TO DO –
Write out the records as a JSON list of strings, one string per line, skipping blank lines. Start at the line that has "Click Thích under 'thì e là Tấm mà'", end with the line that has "Image resolution: width=790", and leave out the pictures.

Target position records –
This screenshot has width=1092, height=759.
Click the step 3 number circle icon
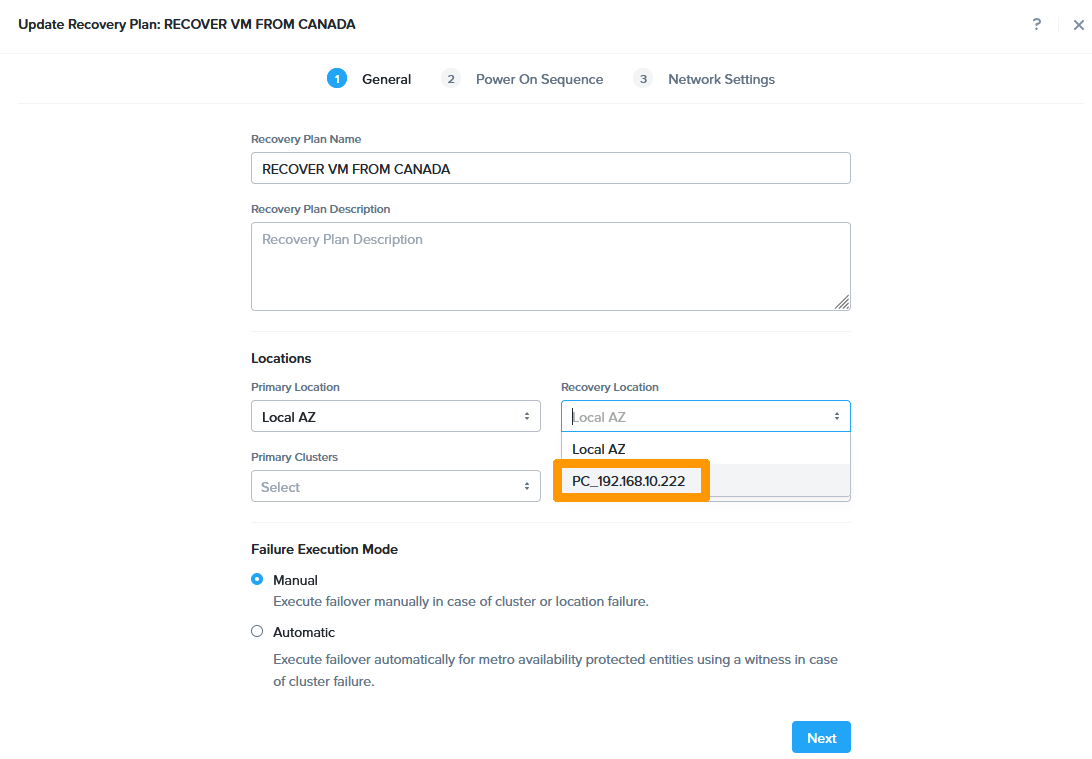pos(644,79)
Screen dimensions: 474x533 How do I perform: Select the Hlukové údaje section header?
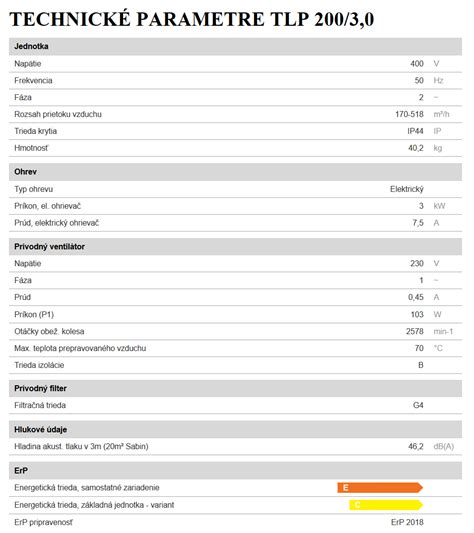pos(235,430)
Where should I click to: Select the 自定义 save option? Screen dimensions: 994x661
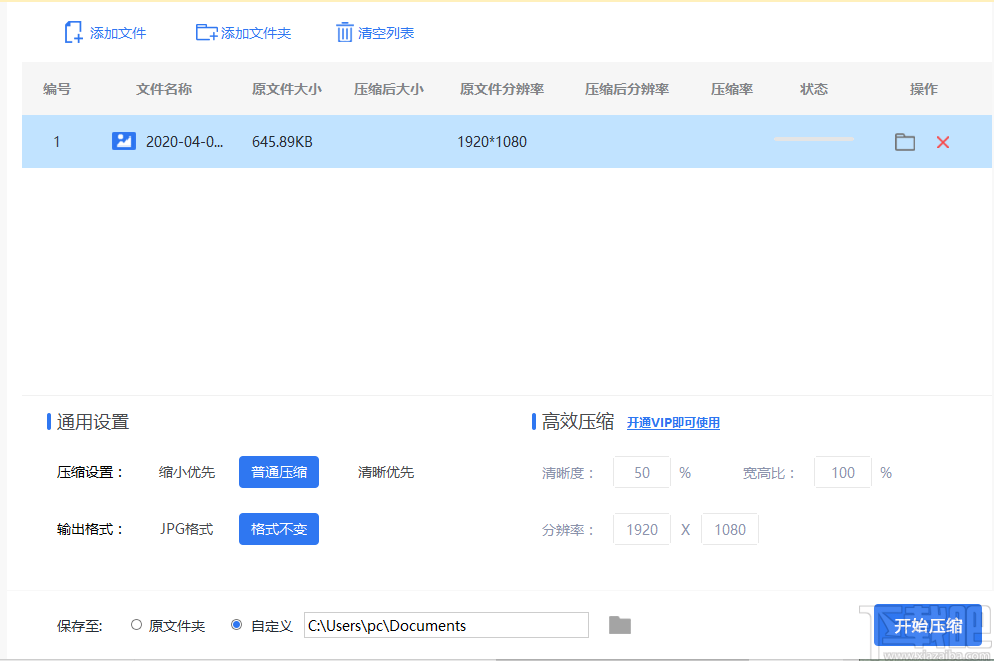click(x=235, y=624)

--

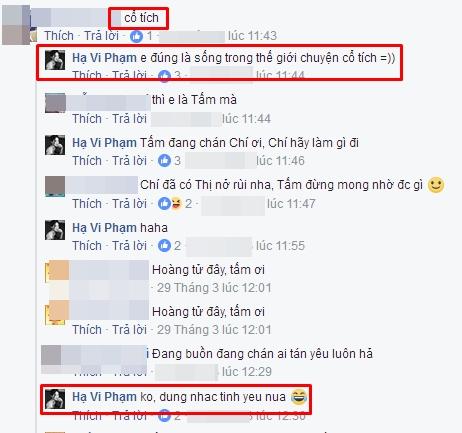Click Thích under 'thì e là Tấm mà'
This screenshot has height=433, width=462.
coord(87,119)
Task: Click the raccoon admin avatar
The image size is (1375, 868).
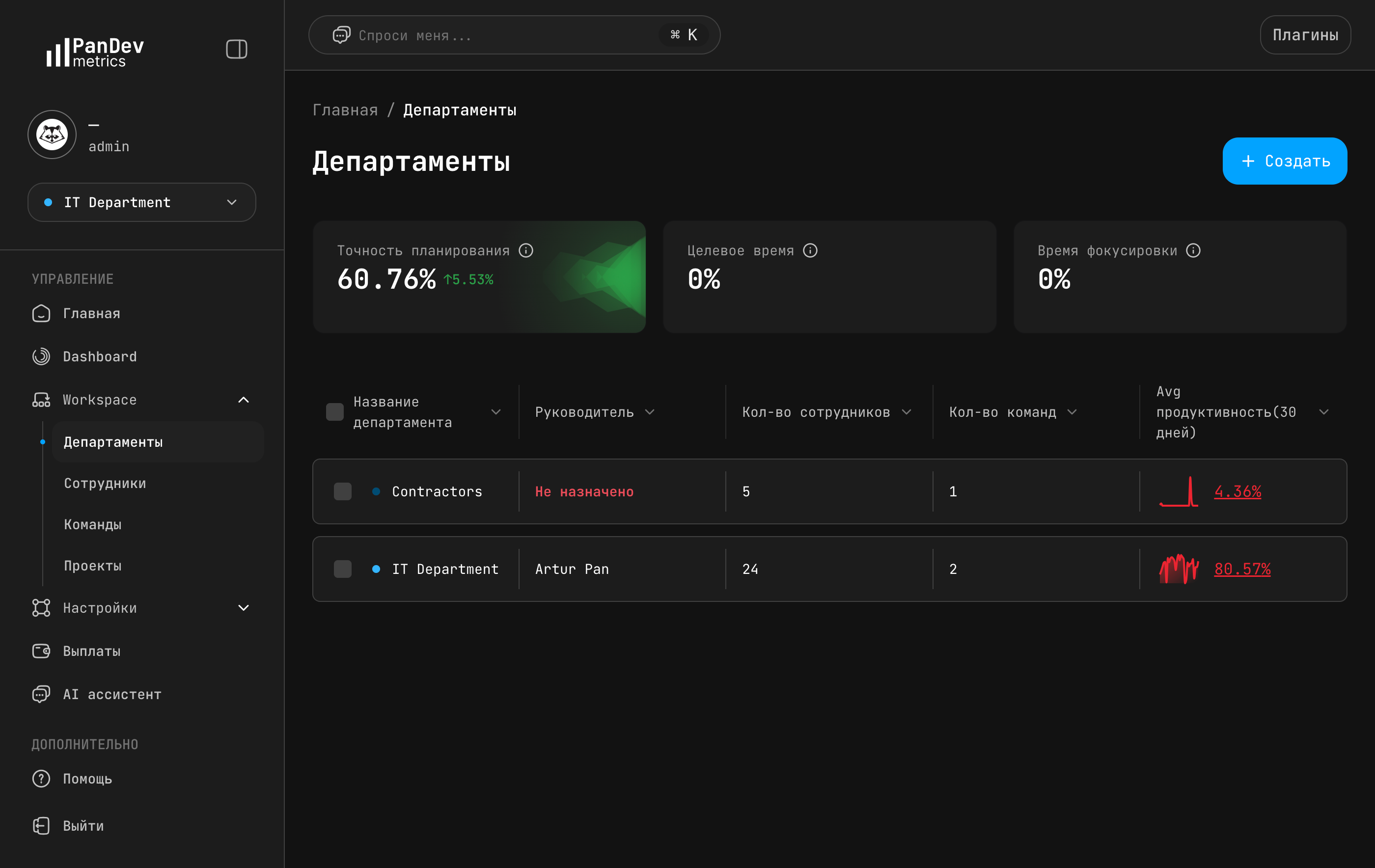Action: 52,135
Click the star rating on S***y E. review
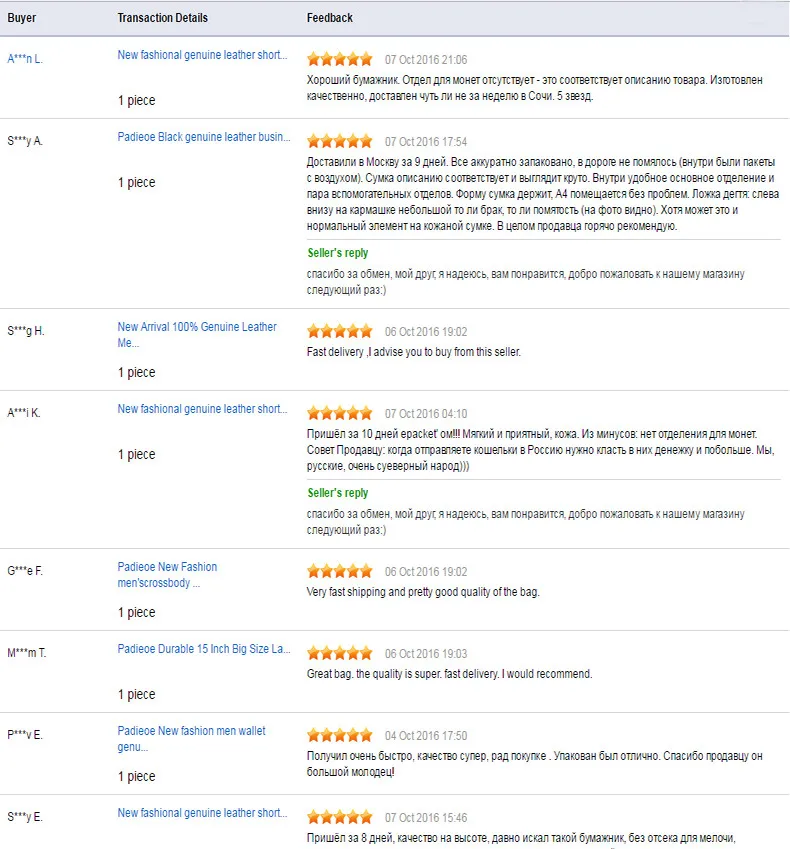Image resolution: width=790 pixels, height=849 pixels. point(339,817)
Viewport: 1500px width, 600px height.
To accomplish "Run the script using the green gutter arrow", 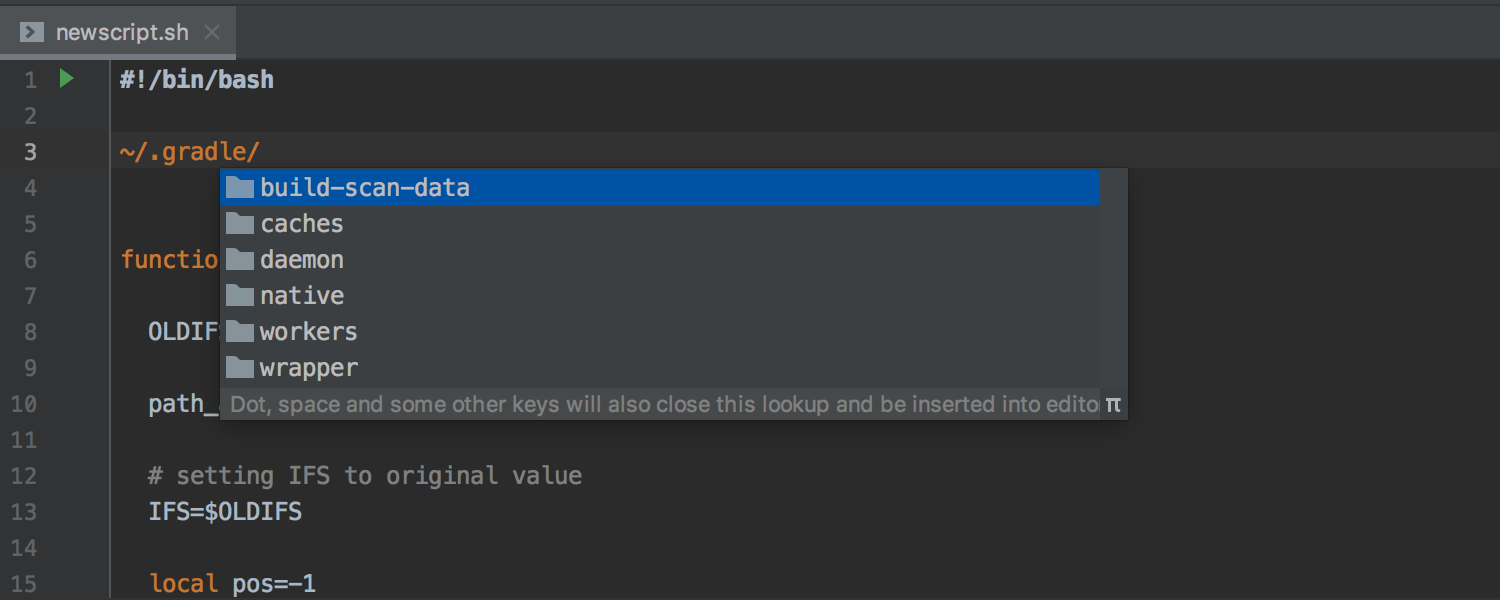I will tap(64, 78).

WRITTEN SOLUTION –
[
  "Click Thích under 'thì e là Tấm mà'",
  "This screenshot has height=433, width=462.",
  "coord(87,119)",
  "Task: Click the raccoon admin avatar",
  "The image size is (1375, 868).",
  "Action: 52,135",
  "Click the star rating on S***y E. review",
  "Image resolution: width=790 pixels, height=849 pixels. point(339,817)"
]